Artists such as Dona Steele have suggested solutions, including community service projects for kids in an art class or local organizations and nonprofits who would take on the responsibility of maintaining a piece by volunteering their time.

Investing in public art

Mark Scully, managing director for Green Courte Partners, LLC, said the Howelsen Place and Alpenglow buildings donate a transfer fee on every sale to downtown public art through a fund established with the Yampa Valley Community Foundation. Those funds helped to develop the benches and bike racks seen at Seventh and Yampa streets, Sixth Street and Lincoln Avenue and Seventh Street and Lincoln Avenue as part of the Leadership Steamboat endeavor in 2015.

“Most buildings, like the ones you see being developed in Denver, a percentage of the cost goes towards public art,” said Jim Cook, of Colorado Group Realty, who helped develop the Alpenglow and Howelsen Place buildings. “I think that’s a good way to pay for acquisition and ongoing maintenance.”

“Public art extends the culture of a community and makes open space more interesting,” Cook said. “I think it’s also important to the ongoing culture of a community to have a good representation of art in our public places.”

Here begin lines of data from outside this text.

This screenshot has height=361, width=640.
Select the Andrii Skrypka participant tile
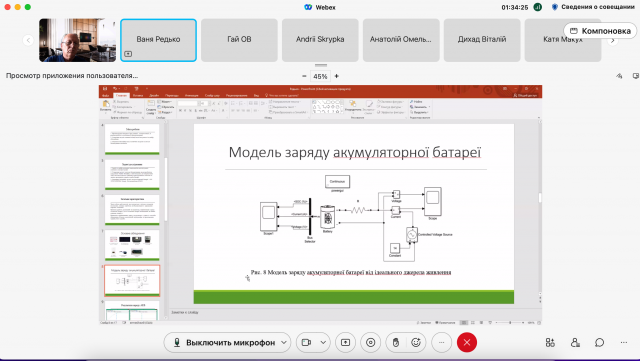click(320, 40)
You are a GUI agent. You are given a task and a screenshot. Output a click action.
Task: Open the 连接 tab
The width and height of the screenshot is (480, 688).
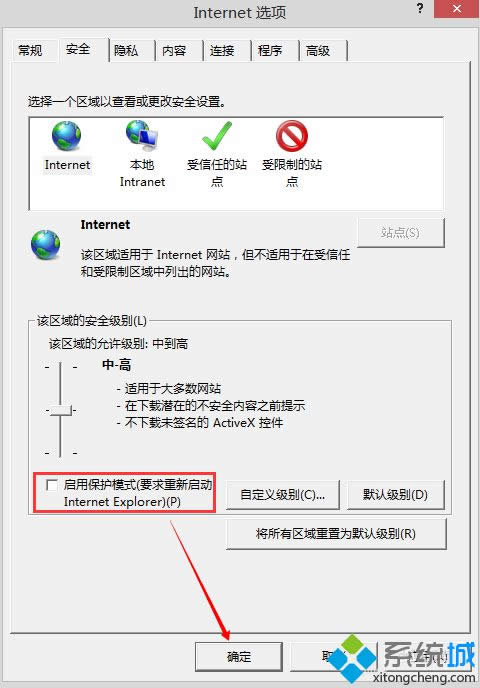pyautogui.click(x=222, y=51)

According to DelliQuadri, the city has not allocated money in its 2016 budget to maintain its public art inventory. The city has directed the Community Development Crew under the Rocky Mountain Youth Corps to provide maintenance for a few art pieces. An intern will be hired to catalogue each piece.

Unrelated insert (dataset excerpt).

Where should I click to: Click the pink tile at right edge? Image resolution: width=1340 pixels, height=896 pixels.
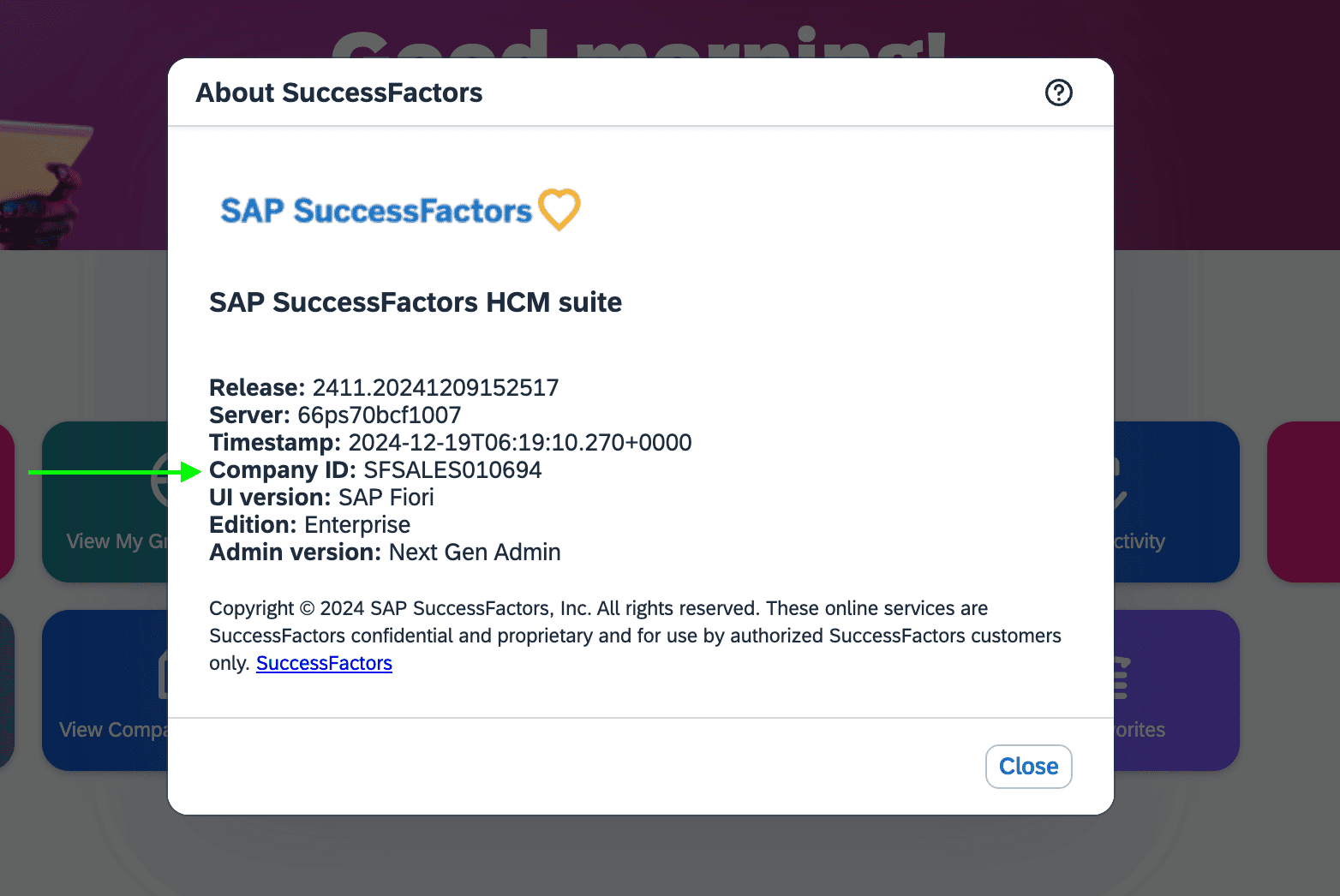[x=1303, y=502]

“Previously, this was an activity of the Youth Corps for many years,” DelliQuadri said. “Now, we want to bring that back to use that resource to help maintain these pieces of art and then work with the Steamboat Springs Arts Council to understand the bigger picture and what their ideas are. The idea is that we would try to come up with a plan and understand the costs of that so we could put that in front of City Council for their direction during the budget process.

Before anything else is added to Steamboat’s public art collection, Keith said there needs to be a plan to maintain the pieces already there.

“There are few other towns like Steamboat that are a historic destination with that kind of a landscape and ski area,” said John T. Young, a Seattle artist who created the city’s first commissioned piece, “The Gates of Asopus,” for the Arts Council in 1994. “The real question is, how does a community like Steamboat distinguish itself from a town like Aspen? And one way it can do that is through public art.”